In 30+ years of retail, I've had my share of bad experiences. I've been overworked, poorly paid, laid off because my next paycheck would bounce anyway, fired for taking lunch (the day after being chewed out for not taking lunch), nearly run down by a dump truck full of wet sand, earthquakes, nearly drowned by leaking roofs, and something very close a real fire. Hell, I was even been robbed at gunpoint once. But the worst day I've ever had at work was many years ago, and it was far worse for one of my cashiers than it was for me.
We had a cashier, an older woman, and one of our best. Her husband was an armored car guard for Brinks. She got a call one day, a little before noon, that her husband had been shot in a robbery. The first call, they didn't know what hospital he was being taken to, so while we're waiting, I had some decisions to make.
I'm the only manager on duty, which is to say, the only one with keys and alarm codes, and I can't leave the store open without a manager there. But she's in no condition to drive, and there really wasn't anybody else there that I trusted with a crisis like that. The closing manager wasn't scheduled to show for a half hour. So I was actually getting everybody ready to clear the store so I could close it when the second call came, but the closing manager showed up early. (Note: When I mentioned that plan to the #2 guy in the company later on, he said "Well, of course, what else could you do?" I work for some pretty awesome people.) So the closing manager got a 30 second heads up, and we were on the road like a bat out of hell for a hospital about 20 miles away.
Now, all that is tragic, but not, sadly, especially noteworthy. What made it noteworthy was what happened at the hospital, for whom I have nothing but the highest praise.

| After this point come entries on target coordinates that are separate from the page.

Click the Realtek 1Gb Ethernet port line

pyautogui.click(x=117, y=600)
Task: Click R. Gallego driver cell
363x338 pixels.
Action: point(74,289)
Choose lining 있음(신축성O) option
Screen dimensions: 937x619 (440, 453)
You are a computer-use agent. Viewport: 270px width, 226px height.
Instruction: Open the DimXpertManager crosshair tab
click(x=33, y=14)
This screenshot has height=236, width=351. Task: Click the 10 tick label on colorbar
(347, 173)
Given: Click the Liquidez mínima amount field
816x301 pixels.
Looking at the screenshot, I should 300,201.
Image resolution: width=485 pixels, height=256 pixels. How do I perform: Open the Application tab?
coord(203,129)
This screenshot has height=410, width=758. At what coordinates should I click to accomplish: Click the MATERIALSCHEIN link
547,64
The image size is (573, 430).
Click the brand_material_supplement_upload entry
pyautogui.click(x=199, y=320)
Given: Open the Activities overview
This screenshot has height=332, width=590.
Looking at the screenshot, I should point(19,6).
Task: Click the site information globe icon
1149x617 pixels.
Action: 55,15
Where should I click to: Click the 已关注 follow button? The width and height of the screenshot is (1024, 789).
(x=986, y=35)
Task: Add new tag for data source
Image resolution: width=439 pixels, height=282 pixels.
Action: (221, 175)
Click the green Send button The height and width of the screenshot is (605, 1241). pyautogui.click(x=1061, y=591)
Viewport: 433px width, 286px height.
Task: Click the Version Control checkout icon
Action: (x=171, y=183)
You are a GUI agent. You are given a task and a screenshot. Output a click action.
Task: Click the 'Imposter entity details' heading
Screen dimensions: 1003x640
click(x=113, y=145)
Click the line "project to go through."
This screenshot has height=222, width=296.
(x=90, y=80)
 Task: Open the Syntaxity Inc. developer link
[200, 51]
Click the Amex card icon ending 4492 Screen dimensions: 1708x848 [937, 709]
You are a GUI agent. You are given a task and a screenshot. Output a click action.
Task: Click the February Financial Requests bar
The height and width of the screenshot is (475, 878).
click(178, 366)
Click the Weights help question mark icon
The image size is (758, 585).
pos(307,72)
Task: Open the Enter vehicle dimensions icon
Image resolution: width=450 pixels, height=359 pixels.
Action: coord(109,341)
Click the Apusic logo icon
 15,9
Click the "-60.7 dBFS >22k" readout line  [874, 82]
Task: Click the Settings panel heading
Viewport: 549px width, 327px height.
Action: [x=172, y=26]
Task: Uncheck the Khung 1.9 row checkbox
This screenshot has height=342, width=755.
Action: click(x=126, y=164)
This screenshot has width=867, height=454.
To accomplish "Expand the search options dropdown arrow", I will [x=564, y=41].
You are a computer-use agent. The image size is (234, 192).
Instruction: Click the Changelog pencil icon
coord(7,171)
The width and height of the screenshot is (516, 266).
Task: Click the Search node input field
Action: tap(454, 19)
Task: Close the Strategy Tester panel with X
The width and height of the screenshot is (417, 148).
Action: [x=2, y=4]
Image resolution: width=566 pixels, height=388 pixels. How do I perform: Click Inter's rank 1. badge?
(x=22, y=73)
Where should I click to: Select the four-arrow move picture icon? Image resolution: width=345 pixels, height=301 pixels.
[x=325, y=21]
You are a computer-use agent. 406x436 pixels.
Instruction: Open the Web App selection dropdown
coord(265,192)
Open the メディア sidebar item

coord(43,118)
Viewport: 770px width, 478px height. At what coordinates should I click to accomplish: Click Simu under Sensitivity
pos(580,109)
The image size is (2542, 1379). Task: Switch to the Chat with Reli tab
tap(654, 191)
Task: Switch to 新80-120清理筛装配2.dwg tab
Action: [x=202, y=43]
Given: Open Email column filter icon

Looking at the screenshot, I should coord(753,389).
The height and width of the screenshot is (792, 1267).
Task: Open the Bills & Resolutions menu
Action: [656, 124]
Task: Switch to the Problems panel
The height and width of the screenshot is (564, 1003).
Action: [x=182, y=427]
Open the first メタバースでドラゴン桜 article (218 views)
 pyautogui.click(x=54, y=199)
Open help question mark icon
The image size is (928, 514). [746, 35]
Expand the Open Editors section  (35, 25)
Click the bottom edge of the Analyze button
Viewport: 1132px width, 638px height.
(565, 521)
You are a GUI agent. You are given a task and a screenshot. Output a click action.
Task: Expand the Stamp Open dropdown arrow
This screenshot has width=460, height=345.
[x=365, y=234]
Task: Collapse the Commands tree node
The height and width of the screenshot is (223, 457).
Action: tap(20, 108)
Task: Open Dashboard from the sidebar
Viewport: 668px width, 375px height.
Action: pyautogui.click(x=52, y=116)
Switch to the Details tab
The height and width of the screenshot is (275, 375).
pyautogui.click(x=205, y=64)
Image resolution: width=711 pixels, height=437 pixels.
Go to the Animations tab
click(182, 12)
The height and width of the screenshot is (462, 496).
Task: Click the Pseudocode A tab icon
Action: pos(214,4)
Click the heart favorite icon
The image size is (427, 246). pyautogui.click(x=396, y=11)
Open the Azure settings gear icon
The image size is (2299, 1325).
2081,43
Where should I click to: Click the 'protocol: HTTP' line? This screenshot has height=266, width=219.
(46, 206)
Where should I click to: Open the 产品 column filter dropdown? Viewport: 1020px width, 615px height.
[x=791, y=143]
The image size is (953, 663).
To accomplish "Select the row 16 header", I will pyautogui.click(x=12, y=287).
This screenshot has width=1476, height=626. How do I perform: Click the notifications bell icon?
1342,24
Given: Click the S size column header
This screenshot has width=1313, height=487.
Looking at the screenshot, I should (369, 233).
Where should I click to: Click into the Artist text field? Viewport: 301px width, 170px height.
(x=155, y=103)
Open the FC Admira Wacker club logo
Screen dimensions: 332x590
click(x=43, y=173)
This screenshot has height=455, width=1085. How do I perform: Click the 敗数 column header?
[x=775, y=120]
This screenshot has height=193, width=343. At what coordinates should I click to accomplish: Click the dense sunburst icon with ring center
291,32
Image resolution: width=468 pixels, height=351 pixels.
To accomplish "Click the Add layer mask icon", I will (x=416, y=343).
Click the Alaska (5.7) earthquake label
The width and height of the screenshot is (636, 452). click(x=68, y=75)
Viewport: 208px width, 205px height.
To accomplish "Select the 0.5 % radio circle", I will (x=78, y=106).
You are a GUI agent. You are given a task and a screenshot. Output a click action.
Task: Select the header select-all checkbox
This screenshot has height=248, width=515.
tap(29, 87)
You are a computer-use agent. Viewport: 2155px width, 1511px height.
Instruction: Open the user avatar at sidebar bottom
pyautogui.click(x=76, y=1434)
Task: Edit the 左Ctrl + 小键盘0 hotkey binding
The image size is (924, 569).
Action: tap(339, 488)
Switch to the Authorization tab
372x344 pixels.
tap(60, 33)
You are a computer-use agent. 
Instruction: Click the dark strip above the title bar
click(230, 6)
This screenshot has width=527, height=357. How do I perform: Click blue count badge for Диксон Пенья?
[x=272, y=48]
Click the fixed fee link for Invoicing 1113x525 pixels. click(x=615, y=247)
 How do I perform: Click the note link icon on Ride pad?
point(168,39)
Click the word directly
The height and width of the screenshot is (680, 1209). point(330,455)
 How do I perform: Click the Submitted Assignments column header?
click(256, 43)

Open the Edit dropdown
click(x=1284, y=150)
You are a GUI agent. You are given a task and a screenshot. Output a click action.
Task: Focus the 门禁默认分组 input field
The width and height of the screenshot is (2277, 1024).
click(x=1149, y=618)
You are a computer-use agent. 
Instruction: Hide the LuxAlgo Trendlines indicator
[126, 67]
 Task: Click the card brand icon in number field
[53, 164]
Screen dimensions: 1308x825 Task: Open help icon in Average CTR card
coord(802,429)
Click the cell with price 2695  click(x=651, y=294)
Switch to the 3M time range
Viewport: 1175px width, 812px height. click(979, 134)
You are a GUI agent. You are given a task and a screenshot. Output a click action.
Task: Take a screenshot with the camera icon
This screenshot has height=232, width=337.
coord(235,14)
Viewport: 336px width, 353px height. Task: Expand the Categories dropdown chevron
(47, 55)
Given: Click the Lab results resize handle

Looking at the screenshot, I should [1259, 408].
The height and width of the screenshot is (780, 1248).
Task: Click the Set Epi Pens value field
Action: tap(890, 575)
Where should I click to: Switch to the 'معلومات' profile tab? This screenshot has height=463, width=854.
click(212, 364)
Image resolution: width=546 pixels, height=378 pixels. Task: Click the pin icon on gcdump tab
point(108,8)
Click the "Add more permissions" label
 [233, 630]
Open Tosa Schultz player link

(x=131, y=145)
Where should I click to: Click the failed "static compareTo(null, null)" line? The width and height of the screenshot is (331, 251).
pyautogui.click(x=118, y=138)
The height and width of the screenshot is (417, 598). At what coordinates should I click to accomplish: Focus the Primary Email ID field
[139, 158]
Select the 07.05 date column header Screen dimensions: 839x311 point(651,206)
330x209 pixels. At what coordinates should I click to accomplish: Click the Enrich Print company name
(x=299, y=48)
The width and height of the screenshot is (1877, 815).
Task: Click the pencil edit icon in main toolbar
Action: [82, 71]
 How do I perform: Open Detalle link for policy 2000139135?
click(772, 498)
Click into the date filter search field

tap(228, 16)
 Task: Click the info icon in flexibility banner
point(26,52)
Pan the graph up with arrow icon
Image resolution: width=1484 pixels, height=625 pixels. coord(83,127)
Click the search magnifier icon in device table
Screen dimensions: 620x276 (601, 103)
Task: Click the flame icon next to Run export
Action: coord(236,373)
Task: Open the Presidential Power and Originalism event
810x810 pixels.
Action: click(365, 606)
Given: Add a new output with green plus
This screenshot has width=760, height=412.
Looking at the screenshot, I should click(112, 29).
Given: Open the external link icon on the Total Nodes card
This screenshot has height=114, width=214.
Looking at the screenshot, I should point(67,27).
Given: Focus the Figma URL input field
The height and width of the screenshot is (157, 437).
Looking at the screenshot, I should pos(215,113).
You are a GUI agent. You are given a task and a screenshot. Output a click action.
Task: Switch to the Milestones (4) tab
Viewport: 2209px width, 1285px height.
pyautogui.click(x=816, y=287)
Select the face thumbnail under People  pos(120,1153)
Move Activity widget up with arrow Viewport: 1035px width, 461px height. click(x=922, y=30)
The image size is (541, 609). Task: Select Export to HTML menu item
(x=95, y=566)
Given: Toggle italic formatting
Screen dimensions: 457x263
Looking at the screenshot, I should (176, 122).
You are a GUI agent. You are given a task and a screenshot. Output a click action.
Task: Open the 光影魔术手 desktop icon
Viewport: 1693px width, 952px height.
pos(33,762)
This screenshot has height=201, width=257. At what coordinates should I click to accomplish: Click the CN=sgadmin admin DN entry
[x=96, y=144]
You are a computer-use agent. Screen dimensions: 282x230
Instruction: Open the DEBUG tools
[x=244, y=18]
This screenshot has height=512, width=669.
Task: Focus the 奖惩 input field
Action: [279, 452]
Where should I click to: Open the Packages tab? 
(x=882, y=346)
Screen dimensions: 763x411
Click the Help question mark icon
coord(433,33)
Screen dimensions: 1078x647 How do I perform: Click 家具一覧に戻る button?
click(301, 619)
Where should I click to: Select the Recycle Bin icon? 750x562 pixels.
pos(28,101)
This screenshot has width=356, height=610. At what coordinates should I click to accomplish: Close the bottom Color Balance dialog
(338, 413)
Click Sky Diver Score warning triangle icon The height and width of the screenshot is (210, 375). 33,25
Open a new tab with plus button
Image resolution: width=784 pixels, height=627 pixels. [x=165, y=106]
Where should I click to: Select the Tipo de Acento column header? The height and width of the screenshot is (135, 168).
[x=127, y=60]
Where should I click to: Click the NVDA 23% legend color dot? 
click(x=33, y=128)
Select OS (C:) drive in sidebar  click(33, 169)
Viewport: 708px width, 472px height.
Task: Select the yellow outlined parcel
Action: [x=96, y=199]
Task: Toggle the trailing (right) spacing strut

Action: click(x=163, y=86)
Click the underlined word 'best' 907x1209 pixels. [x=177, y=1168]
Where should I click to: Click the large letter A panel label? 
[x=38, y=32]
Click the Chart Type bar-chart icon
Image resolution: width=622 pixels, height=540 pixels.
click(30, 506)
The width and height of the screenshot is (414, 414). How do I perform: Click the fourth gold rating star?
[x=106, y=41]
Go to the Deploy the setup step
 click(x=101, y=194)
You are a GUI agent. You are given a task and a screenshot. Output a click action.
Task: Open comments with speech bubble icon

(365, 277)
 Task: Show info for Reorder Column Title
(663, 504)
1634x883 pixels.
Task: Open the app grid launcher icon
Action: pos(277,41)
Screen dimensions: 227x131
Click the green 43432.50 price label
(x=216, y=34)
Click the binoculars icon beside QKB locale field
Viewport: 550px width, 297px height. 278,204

First (we didn't find this out until later), the ambulance driver deliberately lied to the press about what hospital they were taking him to (this was the big news of the day, an armored car robbery at a grocery store). This gave them about half an hour before the weasels showed up. The hospital had someone waiting at every single entrance to the building to get her out of the public areas and into a place they could keep the press away. They'd danced this dance before, and hated the press with great passion.
By the time we got there, the surgeons had determined that he was already dead, but his body hadn't realized it yet. Now, technically, once they make that determination, the operating room is part of the crime scene, and it's a felony for them to disturb it. But he's technically still breathing, and his wife wants to spend some time with him before he stops. And they're not going to let her into an operating room with blood on the walls up to their waist, so they cleaned him up and moved him to a recovery bed so she could be with him, and the law be damned. (So far as I know, there were no consequences to that decision for the doctors or hospital, other than a good, or at least better that it might have been, night's sleep.)
By then, the press had showed up, feeding on any lurid detail they could get like the vampires they are, but they were stuck in a waiting room, with no access to her.
Then the real performance art began: the Brinks guys arrived. There were three of them: the husband's immediate boss, who didn't have to be there, but felt obligated anyway. The guy in charge of whatever office they worked out of, who did have to be there, and would, I think, rather have been anywhere else (I know I would). And a guy from the corporate office whose title was, I am certain, Vice President In Charge Of Bullshitting The Press. I have never seen *anyone* who was smoother at talking and talking and talking, and saying absolutely *nothing*.
Under other circumstances, it would have been a real joy to watch. At that point, I felt comfortable leaving our valued employee in their very capable hands.
The day of the funeral, some people from corporate came to run the store, so everyone who worked with her could go if they wanted. She had more coworkers there than the deceased. And that's why I'm still working here, over 20 years later.